"In that case, you can buy your own hamburgers," Whittaker said as he took his tunic from a bentwood coatrack.
An hour and a half later, a lieutenant commander signed them into his log, then took them past a Marine MP guarding access to a gray painted steel door
With RADIO ROOM--POSITIVELY NO UNAUTHORIZED VISITORS painted On it.
The officer on watch, a young lieutenant j.g. with a blond crew cut, got up from his desk and walked to meet them.
"These people wish to use one of your transmitters," the lieutenant commander said.
"They have their own operator."
"Sir?" the j.g. asked, not sure he had heard correctly.
"We'd like to use that Collins, Lieutenant," Chief Ellis said, nodding his head toward one of a row of transmitters lining the wall.
The j.g. looked at the lieutenant commander for instructions.

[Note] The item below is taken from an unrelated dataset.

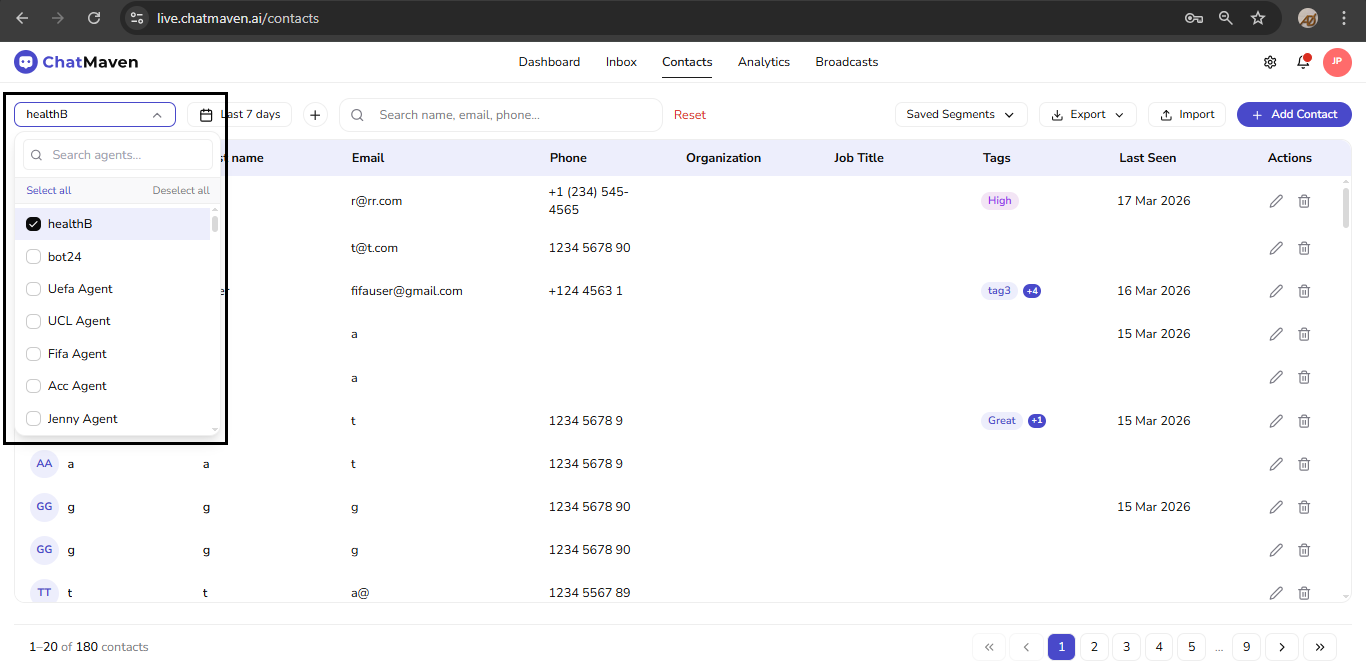Expand the Saved Segments dropdown

[x=960, y=115]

Strange people coming into the transmitter room was unusual; it was absolutely out of the lieutenant's experience that they should be given access to the equipment.
"Do it, Mr. Fenway," the lieutenant commander said.

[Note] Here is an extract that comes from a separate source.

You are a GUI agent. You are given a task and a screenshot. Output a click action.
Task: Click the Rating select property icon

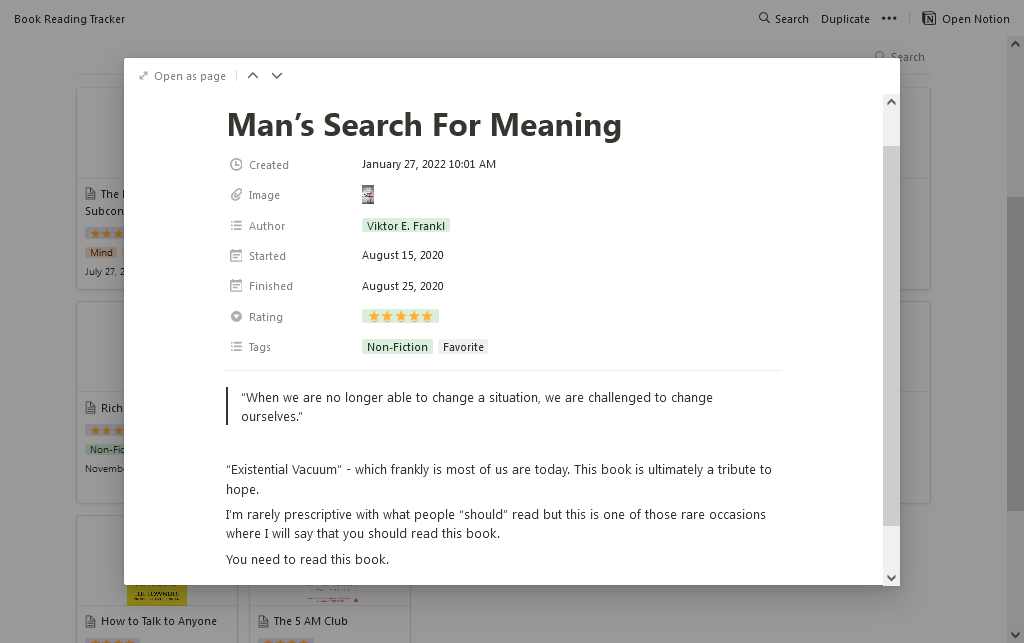click(236, 317)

"Aye, aye, Sir," the j.g. said, and motioned Garvey to follow him. He led him to a small cubicle holding a telegrapher's key, a typewriter, and a control panel. Garvey, still wearing his peacoat, pulled up a chair and reached for a set of earphones.
He tapped the key tentatively, then adjusted set screws on its base and tried it again. He rolled paper into the typewriter, then tuned both the receiver and the transmitter.
Then he started to tap the key.
Ellis and Whittaker walked and stood behind him, and looked over his shoulder.
"All they've got is an old M94," Ellis said.
"There's no sense even trying to encrypt. We're talking in the clear."
"I have no idea what you're talking about," Whittaker said.
"It's a coding device," Ellis explained.
"But we have to presume the Japs got at least one of them."
"Oh," Whittaker said.
"When we raise them, you're going to have to think of some way to find out if this Withers guy is the one you were with, and do it so the Japs will be as confused as possible."
"Ask him if he still has the watch," Whittaker said.
"Call him Sergeant Boomboom. Sign it, Polo."
Garvey's fingers flew over the typewriter keys. It was an automatic reaction to what he had heard in his earphones. Ellis and Whittaker looked at what he had typed:
MFS FOR KGS BY
"Send "For Sergeant Boomboom,"" Ellis ordered, ""Have you got the watch.
Signed Polo."" Garvey tapped the message out with his key.
"What's with the watch?" Ellis asked.
"I gave him my watch, just before I left," Whittaker said.
There was a long wait before Garvey started typing again.